As Chicago Teachers Union members brace for layoffs next week, dozens of them marched Thursday from City Hall to a tony new downtown development benefitting from tax increment financing money.

They say the layoff are unnecessary — and the TIF money belongs in classrooms.

Carrying signs reading “Silly Rahm, TIFs are for kids,” the red-clad members circled in front of City Hall at rush hour, then took their cause to 444 W. Lake Street, to the half-built riverfront tower getting $30 million in TIF money.

“It’s not right that a politically connected developer on a high-end office tower should get money that comes out of the schools at the same time that black and Latino working people are seeing their schools cut in the middle of the year,” vice president Jesse Sharkey said. “We need money for schools and for students, not for connected developers.

“Will it solve the crisis?

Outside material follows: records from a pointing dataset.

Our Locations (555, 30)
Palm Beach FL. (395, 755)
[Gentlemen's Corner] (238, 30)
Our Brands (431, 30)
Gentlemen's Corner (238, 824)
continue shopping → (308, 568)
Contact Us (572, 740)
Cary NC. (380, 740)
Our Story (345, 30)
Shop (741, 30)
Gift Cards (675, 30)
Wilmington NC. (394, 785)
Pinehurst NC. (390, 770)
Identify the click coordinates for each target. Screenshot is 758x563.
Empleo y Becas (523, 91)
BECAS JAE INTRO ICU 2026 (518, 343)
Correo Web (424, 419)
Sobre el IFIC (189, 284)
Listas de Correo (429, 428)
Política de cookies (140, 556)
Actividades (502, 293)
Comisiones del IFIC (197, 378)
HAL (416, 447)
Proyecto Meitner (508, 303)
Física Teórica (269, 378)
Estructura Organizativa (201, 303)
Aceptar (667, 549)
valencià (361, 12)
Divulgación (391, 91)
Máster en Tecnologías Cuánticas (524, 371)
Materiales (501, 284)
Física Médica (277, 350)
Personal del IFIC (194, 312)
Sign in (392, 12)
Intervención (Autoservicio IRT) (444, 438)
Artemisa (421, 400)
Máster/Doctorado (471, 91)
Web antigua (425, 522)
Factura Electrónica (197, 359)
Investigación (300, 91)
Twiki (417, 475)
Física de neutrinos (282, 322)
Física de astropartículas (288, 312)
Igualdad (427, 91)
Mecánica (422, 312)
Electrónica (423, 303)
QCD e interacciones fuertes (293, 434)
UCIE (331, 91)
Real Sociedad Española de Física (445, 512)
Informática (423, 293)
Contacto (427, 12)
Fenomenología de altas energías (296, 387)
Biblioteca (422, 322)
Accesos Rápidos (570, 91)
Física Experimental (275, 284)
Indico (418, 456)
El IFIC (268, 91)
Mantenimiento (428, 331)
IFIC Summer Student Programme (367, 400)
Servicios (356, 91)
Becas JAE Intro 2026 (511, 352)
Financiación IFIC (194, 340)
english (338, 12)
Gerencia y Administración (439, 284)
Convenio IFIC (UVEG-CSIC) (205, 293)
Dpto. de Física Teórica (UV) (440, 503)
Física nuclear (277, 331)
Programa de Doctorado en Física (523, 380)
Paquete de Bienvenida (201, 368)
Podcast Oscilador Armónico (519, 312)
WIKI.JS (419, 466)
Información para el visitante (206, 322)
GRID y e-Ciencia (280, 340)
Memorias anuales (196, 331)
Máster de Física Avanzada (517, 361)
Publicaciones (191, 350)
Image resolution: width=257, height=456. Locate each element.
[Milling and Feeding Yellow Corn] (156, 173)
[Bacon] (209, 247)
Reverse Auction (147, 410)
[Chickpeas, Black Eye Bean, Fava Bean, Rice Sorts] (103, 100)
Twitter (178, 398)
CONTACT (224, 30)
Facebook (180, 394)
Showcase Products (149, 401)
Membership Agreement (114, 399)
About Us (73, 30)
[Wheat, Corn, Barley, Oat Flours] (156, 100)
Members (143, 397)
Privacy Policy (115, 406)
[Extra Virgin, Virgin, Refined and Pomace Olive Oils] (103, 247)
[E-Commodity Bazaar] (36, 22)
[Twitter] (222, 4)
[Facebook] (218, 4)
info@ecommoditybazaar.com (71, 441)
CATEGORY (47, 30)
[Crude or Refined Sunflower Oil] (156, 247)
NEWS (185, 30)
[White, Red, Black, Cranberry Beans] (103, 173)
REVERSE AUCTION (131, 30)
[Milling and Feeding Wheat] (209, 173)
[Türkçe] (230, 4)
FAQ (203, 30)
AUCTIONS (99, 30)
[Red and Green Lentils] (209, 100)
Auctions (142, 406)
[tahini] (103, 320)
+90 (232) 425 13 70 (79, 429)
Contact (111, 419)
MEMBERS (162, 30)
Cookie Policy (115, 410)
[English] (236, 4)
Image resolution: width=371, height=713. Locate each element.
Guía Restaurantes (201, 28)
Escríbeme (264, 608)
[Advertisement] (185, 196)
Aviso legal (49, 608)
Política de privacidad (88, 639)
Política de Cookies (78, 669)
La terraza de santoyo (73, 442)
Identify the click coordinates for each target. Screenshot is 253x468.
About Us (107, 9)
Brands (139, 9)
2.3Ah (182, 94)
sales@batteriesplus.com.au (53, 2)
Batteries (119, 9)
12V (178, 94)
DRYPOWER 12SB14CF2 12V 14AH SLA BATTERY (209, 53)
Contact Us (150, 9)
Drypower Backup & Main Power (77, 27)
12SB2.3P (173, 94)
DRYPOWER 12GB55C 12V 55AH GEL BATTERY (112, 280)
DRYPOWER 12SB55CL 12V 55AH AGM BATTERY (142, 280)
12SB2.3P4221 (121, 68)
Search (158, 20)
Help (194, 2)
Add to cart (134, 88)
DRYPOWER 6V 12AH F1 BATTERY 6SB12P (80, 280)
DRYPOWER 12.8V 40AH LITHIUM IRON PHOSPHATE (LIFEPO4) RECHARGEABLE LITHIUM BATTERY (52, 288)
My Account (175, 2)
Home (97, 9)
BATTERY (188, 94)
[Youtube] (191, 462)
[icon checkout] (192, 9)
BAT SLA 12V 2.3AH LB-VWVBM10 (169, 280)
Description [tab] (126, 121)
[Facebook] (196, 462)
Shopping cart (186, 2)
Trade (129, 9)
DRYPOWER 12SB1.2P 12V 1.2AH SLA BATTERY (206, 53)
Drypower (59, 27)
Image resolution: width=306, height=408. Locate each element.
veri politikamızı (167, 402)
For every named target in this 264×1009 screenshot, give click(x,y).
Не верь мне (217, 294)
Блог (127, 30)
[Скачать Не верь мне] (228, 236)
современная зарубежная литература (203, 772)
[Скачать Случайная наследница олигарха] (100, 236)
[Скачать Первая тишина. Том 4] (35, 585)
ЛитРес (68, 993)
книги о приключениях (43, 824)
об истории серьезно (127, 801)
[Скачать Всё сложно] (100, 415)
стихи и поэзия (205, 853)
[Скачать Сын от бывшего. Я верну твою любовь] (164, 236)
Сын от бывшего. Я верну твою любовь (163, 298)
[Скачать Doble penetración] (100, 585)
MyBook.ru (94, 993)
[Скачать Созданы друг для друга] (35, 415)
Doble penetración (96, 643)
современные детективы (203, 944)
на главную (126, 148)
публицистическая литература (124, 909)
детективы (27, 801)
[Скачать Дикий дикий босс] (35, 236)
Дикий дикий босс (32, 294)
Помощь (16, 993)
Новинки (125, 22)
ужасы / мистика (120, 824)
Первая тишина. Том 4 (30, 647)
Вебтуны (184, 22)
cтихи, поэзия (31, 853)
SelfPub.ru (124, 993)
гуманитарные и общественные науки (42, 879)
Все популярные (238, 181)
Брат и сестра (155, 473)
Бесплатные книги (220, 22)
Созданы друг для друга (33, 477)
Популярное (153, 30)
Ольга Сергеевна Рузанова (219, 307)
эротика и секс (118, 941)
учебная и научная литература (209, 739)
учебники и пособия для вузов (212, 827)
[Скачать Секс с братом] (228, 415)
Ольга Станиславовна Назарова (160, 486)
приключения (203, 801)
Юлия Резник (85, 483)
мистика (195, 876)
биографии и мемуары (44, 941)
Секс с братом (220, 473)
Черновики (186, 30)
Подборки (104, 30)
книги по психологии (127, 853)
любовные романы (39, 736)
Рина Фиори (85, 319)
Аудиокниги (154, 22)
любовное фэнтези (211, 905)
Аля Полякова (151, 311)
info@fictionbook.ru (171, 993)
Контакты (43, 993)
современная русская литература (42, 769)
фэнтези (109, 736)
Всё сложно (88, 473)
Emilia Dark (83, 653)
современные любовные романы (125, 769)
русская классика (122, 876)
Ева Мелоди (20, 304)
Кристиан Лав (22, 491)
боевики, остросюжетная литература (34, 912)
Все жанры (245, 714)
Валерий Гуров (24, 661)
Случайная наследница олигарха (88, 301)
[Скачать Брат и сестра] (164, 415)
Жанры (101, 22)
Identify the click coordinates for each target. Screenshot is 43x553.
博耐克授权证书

No — to solve the crisis, the wealthy are going to have to pay … but this would be an act of good faith,” Sharkey continued.

Special education teacher and CPS parent Alix Gonzalez said the entire TIF program should be shut down since the projects “are mostly in areas that don’t need them” and take away from neighborhood schools and parks.

The downtown buildings are a prime example, said the 13-year veteran of Telpochcalli Elementary School, which will manage to stave off layoffs — but only by cutting budgets for all supplies, materials and field trips through June.

City budget spokeswoman Molly Poppe said that the mayor has released nearly $700 million in TIF surplus since 2011, more than half of which went to CPS.

“However, TIF surplus is a one-time revenue source that doesn’t come close to addressing CPS’ financial concerns. Instead, the State should focus on fixing a discriminatory state funding formula that penalizes Chicago’s students,” she wrote in an email.

She added that the building in question will also have a public riverfront park.

CPS spokeswoman Emily Bittner confirmed that pink slips to CTU members are coming Monday. The district has cut and borrowed its way through a massive budget gap that counted in vain on pension help from state legislators and a Republican governor who’s vowed to veto any deal that does not include major reforms from his “Turnaround Agenda.”

CPS had offered in January a contract proposal it said would stave off layoffs but the union struck it down, saying hundreds of teachers would have had to retire to pay for the raises.

Negotiations are ongoing but not scheduled for the weekend, so it’s not likely the parties will reach an agreement before Monday. The CTU’s 27,000 members also are going to lose a seven percent pension contribution next week that CPS has been making on their behalf since bargaining to do so decades ago.

CPS won’t say and the CTU didn’t know how many members will lose their jobs Monday but Sharkey didn’t expect it would be as many as the thousands earlier feared.